[Entries for locating words and elements]
####
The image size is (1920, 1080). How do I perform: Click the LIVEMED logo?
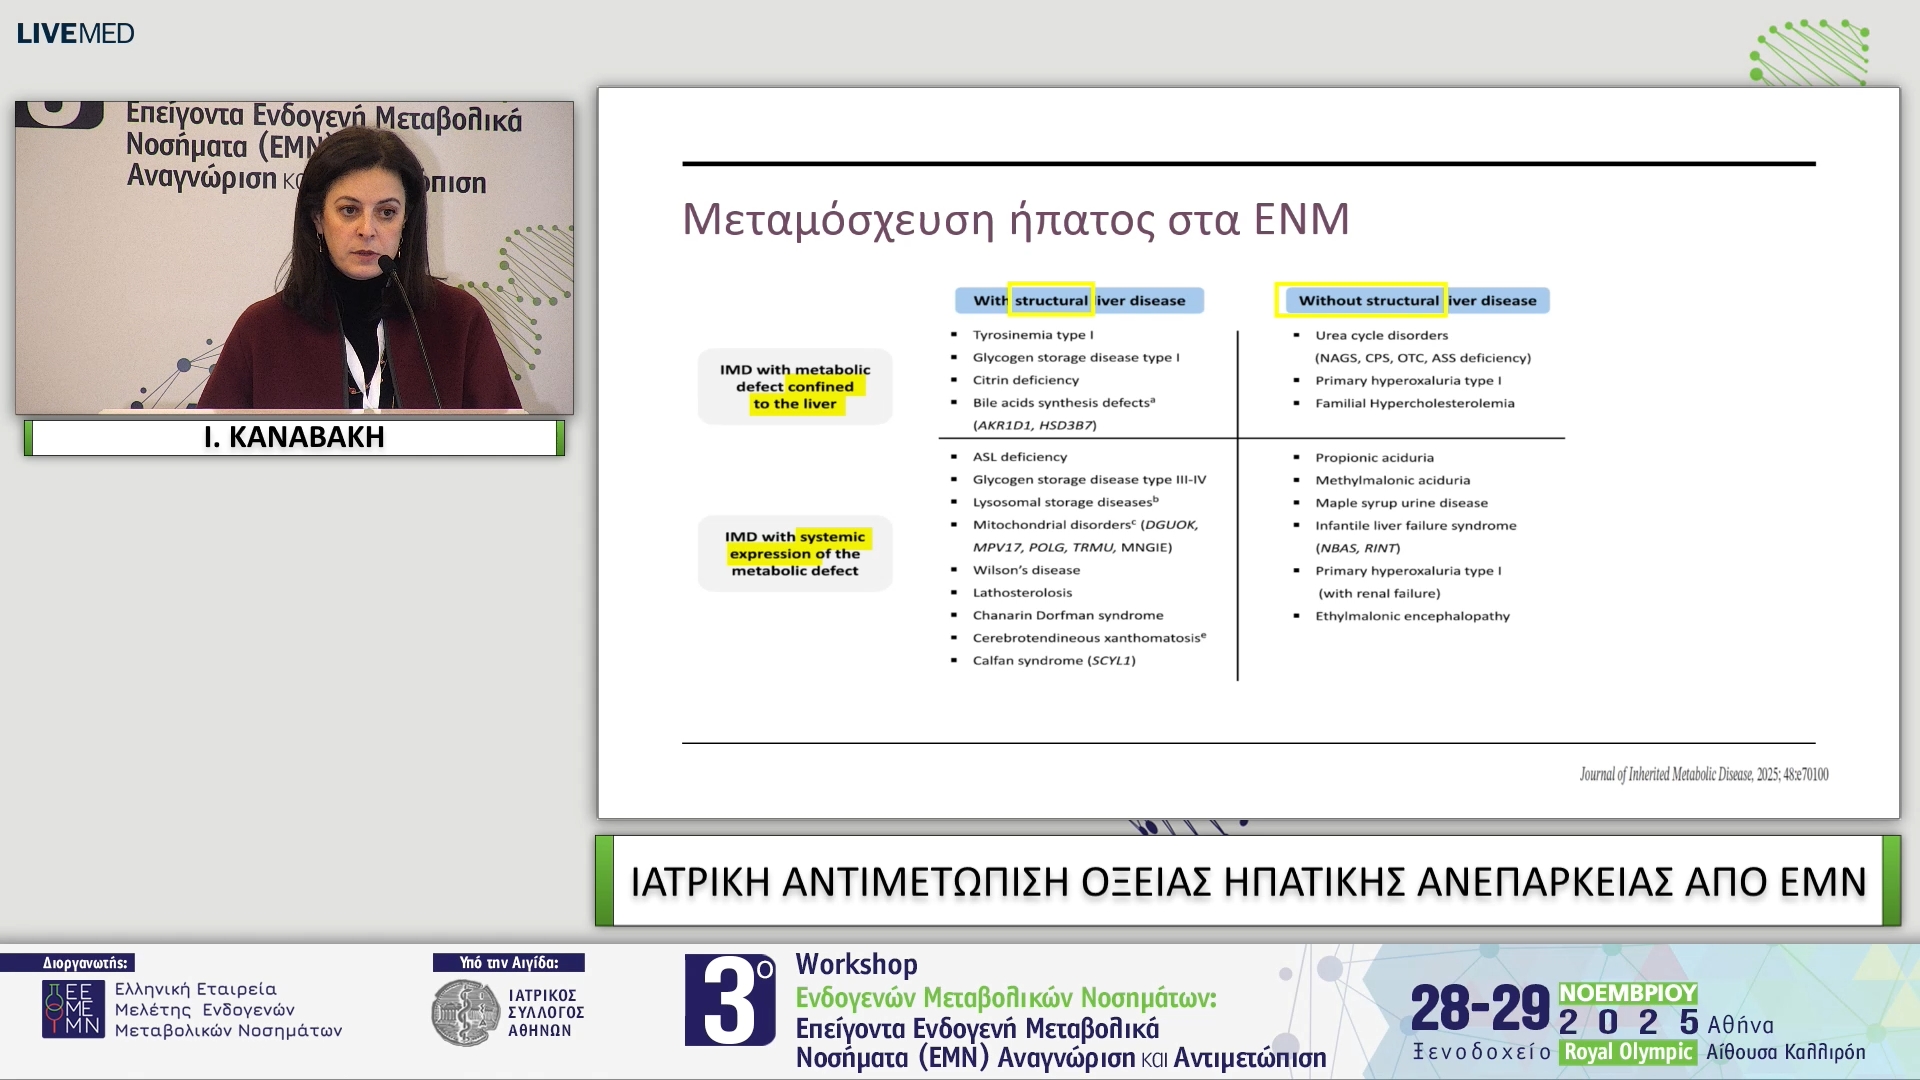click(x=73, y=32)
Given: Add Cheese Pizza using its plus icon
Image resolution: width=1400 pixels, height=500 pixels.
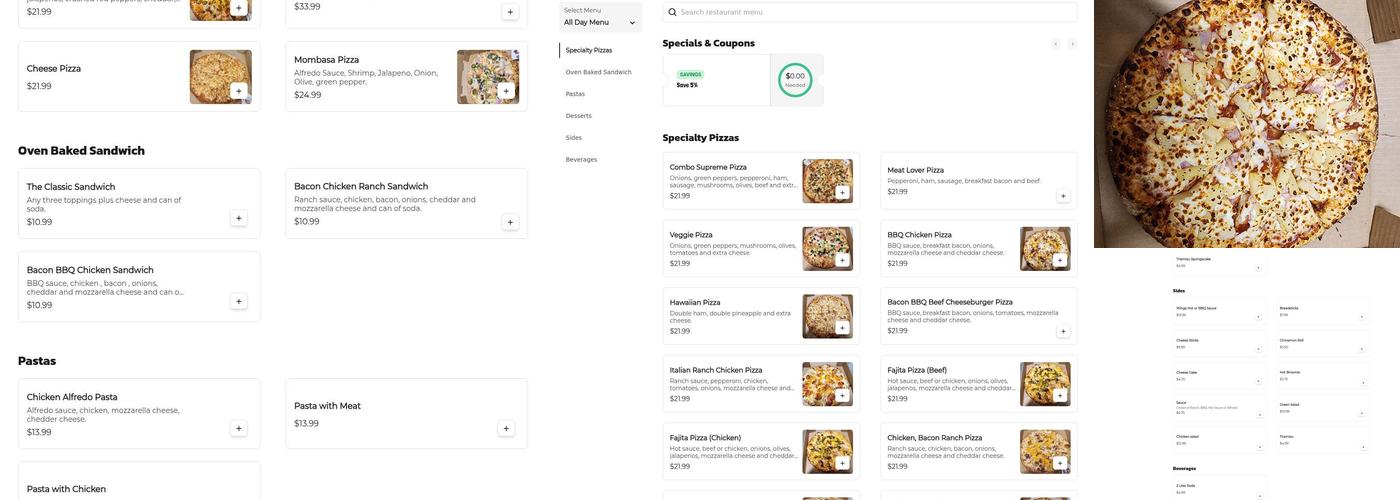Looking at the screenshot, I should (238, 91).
####
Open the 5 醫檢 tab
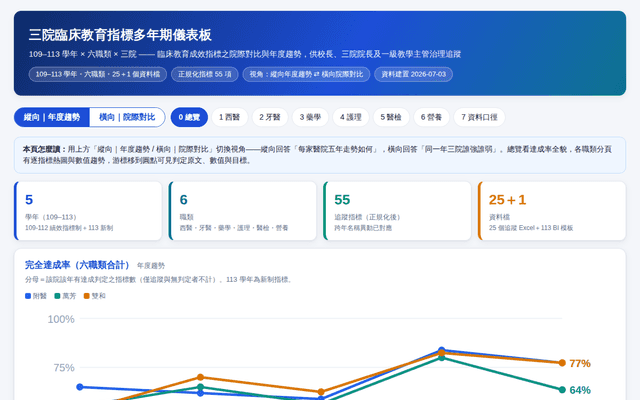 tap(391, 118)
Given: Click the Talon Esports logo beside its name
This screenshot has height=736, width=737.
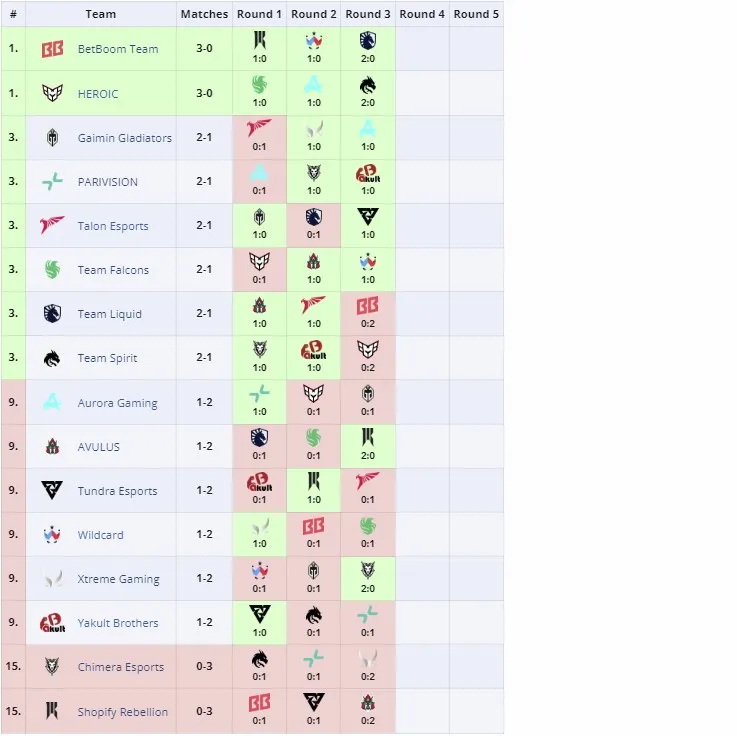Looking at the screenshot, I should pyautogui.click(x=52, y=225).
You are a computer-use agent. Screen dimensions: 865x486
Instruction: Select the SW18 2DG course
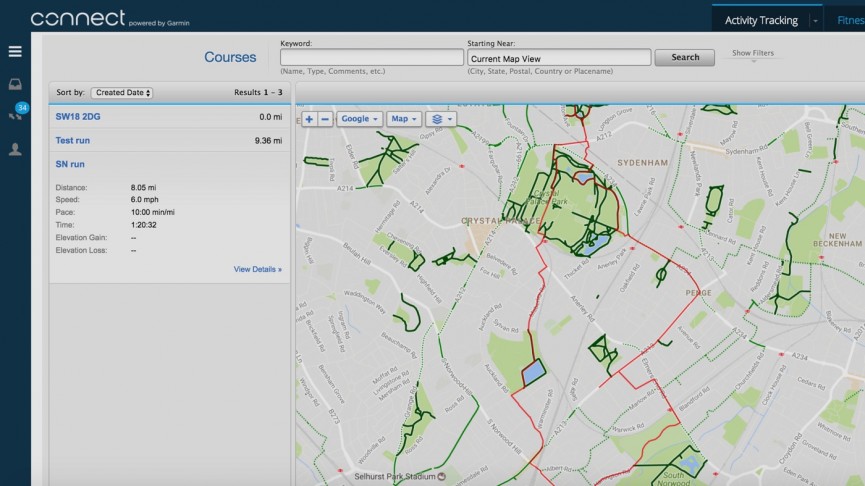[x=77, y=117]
####
◆ Objective ◆
Reproduce the records word for word, starting with the line containing "The image size" and going on through the line containing "Looking at the screenshot, I should (238, 91).". Omit the pictures from your answer.

◆ Worked solution ◆
The image size is (1920, 1080). How do I perform: Click the LIVEMED logo?
click(x=73, y=32)
Given: Add Cheese Pizza using its plus icon
Image resolution: width=1400 pixels, height=500 pixels.
Looking at the screenshot, I should (238, 91).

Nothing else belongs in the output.